======== Passage given
The Dragon Princess - Chapter Two

How to Build a Website for Beginners Part 4 – Marketing

blog, social media, marketing, website, building

In this series, I’ve covered the initial terms of website builders, the features every website needs, and the overall design of a website. Obviously, there were some gaps in the information since it’s hard to cover everything in just four posts. This is why I spoke a lot about doing research on your own when you’re building your website. But there’s one more category to go over: Marketing.

Marketing allows you to make sure your website is seen by others, whether they’re customers, readers, or followers. Even the perfect website isn’t much without visitors.  Social media is the best way to market a new website, so that’s what I’ll be focusing on. Some other methods exist, but most of them use social media in some manner. Since it’s different depending on whether you’re creating a personal/individual website or a company website, I’ll be splitting this up into those two sections, though there is some overlap between the two.

Marketing Company Websites on Social Media

For marketing company websites, you need to focus on where your audience is and what they’re expecting. The first thing you can do is include your website URL in your social media profiles, especially LinkedIn. If you haven’t yet, you need to create social media profiles to reach your online customers. LinkedIn is one of the most popular social media platforms for businesses. Creating a LinkedIn, a Facebook page, and a Twitter can greatly increase customer interaction on top of putting a place to market your products, services, and website. These are the main social media platforms, where are large chunk of people are. YouTube is another important main platform, but it’s best to use if you know for sure you’ll be making company videos. You can share the videos you make on the platform to Facebook or Twitter to increase your company’s reach online as well.

If you run a fashion, travel, or crafting company, Pinterest is an excellent platform to post products, blog posts, and photos from your site. Pinterest caters to a specific group of women who enjoy or want to learn about cooking, sewing, crafts, and makeup. Users also pin clothing items and accessories that they want or pictures from places they want to visit. Instagram is another good platform to use if you’re in any of these businesses as well. You can link your website in both social media platforms and post/pin pictures from your site.

Tumblr is an option if you can angle your content for a younger audience. Tumblr is a micro-blogging site where many folks from age 13 to late 20s and older post about what they enjoy and respond to posts by others. Denny’s is one of the few companies to efficiently use the platform. You can share posts and photos from your website and link to it on your profile as well. If you have a younger staff member familiar with tumblr, it’s worth trying to start a tumblr blog. Just know it’s not for everyone.
================
Exercise requirements:
1. Copy out the passage from the post on website marketing, starting with "In this series, I’ve" and going on through "go over: Marketing.".
2. In the post on website marketing, which company is named as one of the few to use Tumblr efficiently?
======== Data excerpt
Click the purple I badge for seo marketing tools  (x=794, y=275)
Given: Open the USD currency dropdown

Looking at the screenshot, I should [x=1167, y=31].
================
Exercise answers:
1.
In this series, I’ve covered the initial terms of website builders, the features every website needs, and the overall design of a website. Obviously, there were some gaps in the information since it’s hard to cover everything in just four posts. This is why I spoke a lot about doing research on your own when you’re building your website. But there’s one more category to go over: Marketing.

2. Denny's